VA’s 113,000-Square-Foot Clinic Poised To Shake Up South Salt Lake’s State Street

AI Assisted Icon
Published on June 08, 2026
VA’s 113,000-Square-Foot Clinic Poised To Shake Up South Salt Lake’s State StreetSource: Google Street View

State Street in South Salt Lake could soon swap car lots for checkups, as the U.S. Department of Veterans Affairs moves ahead with plans for a major outpatient clinic centered around roughly 3711 S. State St. The project would pull together several separate parcels into a single development and replace underused, car-heavy properties with a modern medical facility for veterans. South Salt Lake planning officials have temporarily paused the preliminary subdivision while commissioners and staff dig into questions about traffic, access and permitting.
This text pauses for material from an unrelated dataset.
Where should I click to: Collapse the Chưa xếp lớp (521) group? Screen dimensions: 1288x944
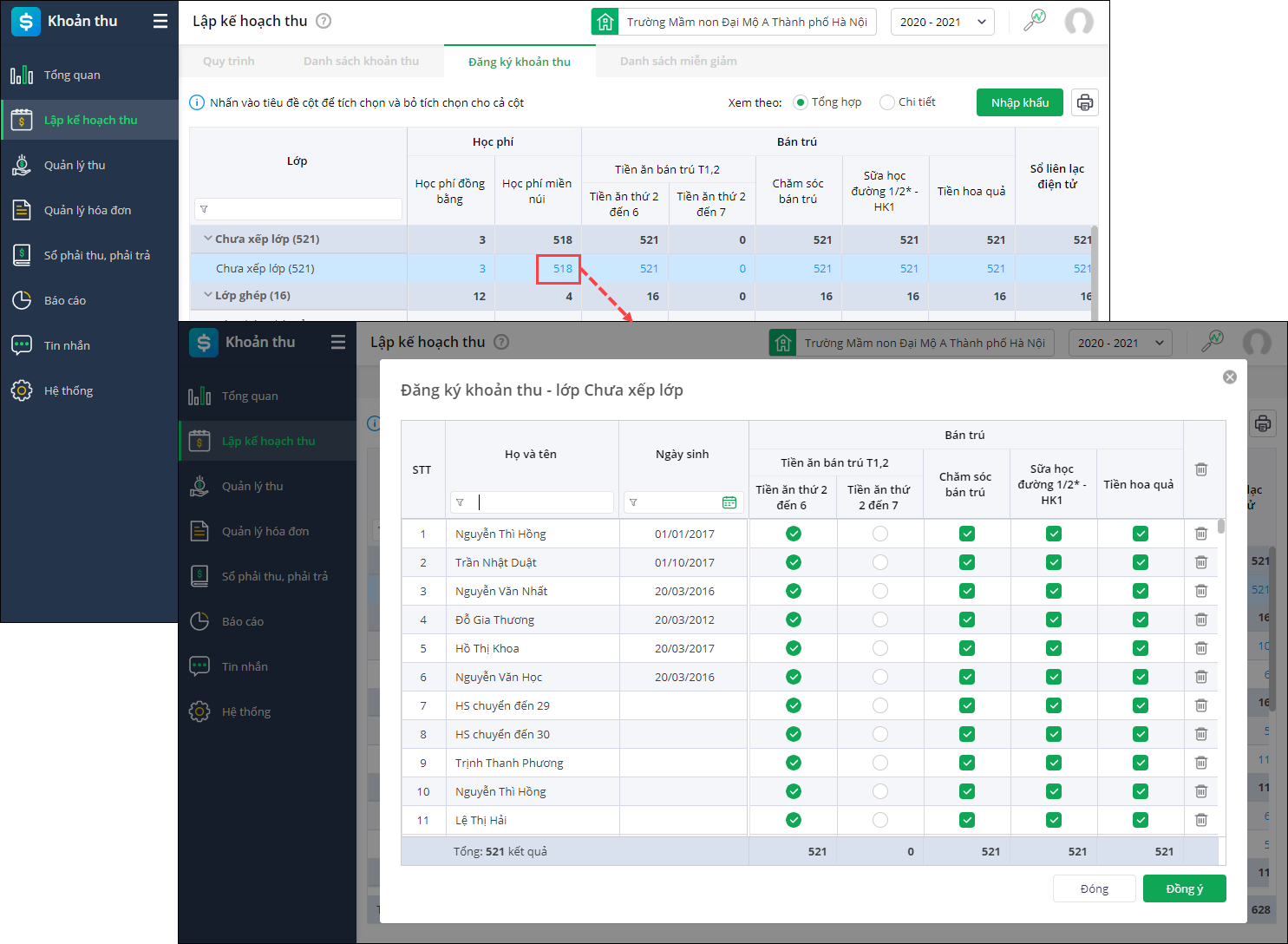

According to the U.S. Department of Veterans Affairs, the preferred design calls for roughly 113,000 square feet of interior space, no more than three stories, and on-site parking for about 600 vehicles split between ground-level stalls and a two-level parking garage. The VA document estimates construction would take about 18–24 months and says the finished clinic would employ roughly 128 staff and provide services including primary care, women's health, pharmacy and laboratory functions.
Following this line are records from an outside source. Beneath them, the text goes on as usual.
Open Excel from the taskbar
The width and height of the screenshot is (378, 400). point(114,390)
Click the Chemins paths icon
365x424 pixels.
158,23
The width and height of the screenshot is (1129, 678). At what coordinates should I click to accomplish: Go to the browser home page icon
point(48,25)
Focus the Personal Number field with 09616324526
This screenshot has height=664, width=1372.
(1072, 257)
City records show the project site would combine seven lots into an 8.14-acre parcel around 3711 S. State St. Portions of the property are currently used by a Hertz rental lot and previously housed an RV and car dealership. The application lists Molasky Development as the developer, Perkins Eastman as the architect, and Layton Construction as the general contractor, according to Building Salt Lake.

Traffic, access and contamination

The U.S. Department of Veterans Affairs report notes that traffic studies for the candidate sites show acceptable levels of service through 2044, and the Final Environmental Assessment includes mitigation measures to limit operational impacts. The document also flags recognized environmental conditions at the State Street alternative, including former underground storage tanks and petroleum‑impacted soils, and says the private developer would coordinate with the Utah Department of Environmental Quality on a corrective action plan. Those remediation and mitigation requirements would be folded into any future build-to-suit lease and the project's permitting package.

What happens next

South Salt Lake's Planning Commission opted to table the preliminary subdivision so commissioners could review the traffic analysis and access details in more depth. The item is scheduled for the commission's June 18 meeting, per Building Salt Lake. If the subdivision is approved and required permits are secured, the developer would record the consolidated plat and then pursue building permits and any needed Utah Department of Transportation approvals for access to State Street. With the VA estimating construction at roughly 18–24 months, a completed clinic could follow within a few years if approvals stay on track.

Why it matters

For veterans, the planned outpatient clinic would pull routine primary, mental‑health, and specialty care into a single, modern facility while freeing up capacity at other VA locations in the region. For State Street and surrounding neighborhoods, the project marks a shift from auto-sales and rental uses toward a major institutional presence, a tradeoff the city will continue to weigh as it evaluates traffic, parking, and environmental remediation plans.